Maintenant à New York : grandes foires et ventes de prestige

[07/05/2013]

 

Le calendrier des grandes foires se calque à celui des grandes ventes aux enchères. Ainsi, la Frieze (10-13 mai, Randall’s Island, Manhattan, 180 galeries), qui a drainé dans son sillage plusieurs autres foires d’art contemporain, dont Pulse (9-12 mai, The Metropolitan Pavilion, 60 galeries) et Cutlog (10-13 mai, Suffolk St, Lower East side, 40 galeries), organise ses previews à l’heure des ventes impressionnistes et modernes de Sotheby’s et Christie’s (les 7 et 8 mai 2013), avant l’ouverture des grandes ventes d’après-guerre et contemporain (les 14 et 15 mai).

Christie’s et Sotheby’s calquent leurs ambitions sur l’excellence du cru 2012

En mai 2012, les ventes d’après guerre et contemporain de Christie’s et Sotheby’s New York dégageaient 578,3 m$ de produit de ventes (hors frais), un record dans l’histoire de leurs ventes d’art contemporain. Le cru 2013 s’annonce sous de bons auspices : l’indice de confiance du marché de l’art qui se trouve au même niveau qu’en 2012 (AMCI d’Artprice à 27,5 points), témoigne d’une forte volonté d’achat et surtout, plusieurs pièces proposées s’avèrent être très haut de gamme, plus haut de gamme d’ailleurs que pour les ventes de prestige d’art impressionniste et moderne. On peut en effet s’attendre à dix enchères supérieures à 10 m$ lors des ventes modernes Christie’s et Sotheby’s (cinq pour Christie’s et cinq pour Sotheby’s, 7 et 8 mai 2013) ainsi qu’à 19 promesses de ventes au-delà de ce seuil pour les sessions d’après-guerre et contemporain.

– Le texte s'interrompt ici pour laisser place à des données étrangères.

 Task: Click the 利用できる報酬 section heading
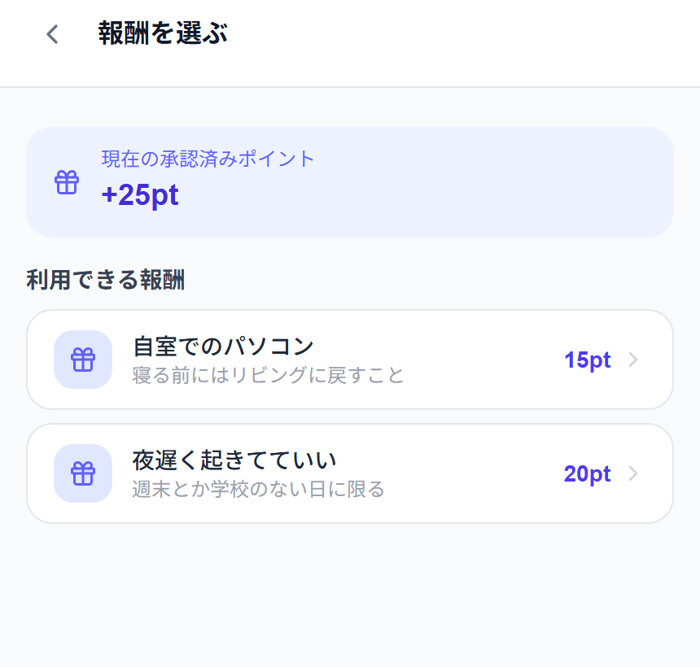[106, 279]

Parmi les lots phares, Christie’s peut prétendre à un nouveau record avec Le Petit pâtissier de Chaïm SOUTINE. Pour cette œuvre de 1927 estimée entre 16 m$ et 22 m$, la maison de ventes s’est engagée sur un prix garanti. La garantie des prix, dont bénéficient plusieurs lots offerts en mai, témoigne de la grande confiance des maisons de ventes en la bonne tenue du marché haut de gamme, car les sociétés prennent un risque économique en se portant garantes d’un prix de vente minimum (lequel reste confidentiel). Sotheby’s espère engranger plus de 60 m$ en deux coups de marteau : l’un pour Les Pommes de Paul CÉZANNE (1889, 38,5 cm x 46 cm, est. 25 m$ – 35 m$), l’autre pour L’Amazone d’Amedeo MODIGLIANI (est. 20 m$ – 30 m$). Le lendemain, trois études au fusain pour L’Amazone seront proposées entre 70 000 $ et 100 000 $ (estimations basses, Sotheby’s, le 8 mai 2013).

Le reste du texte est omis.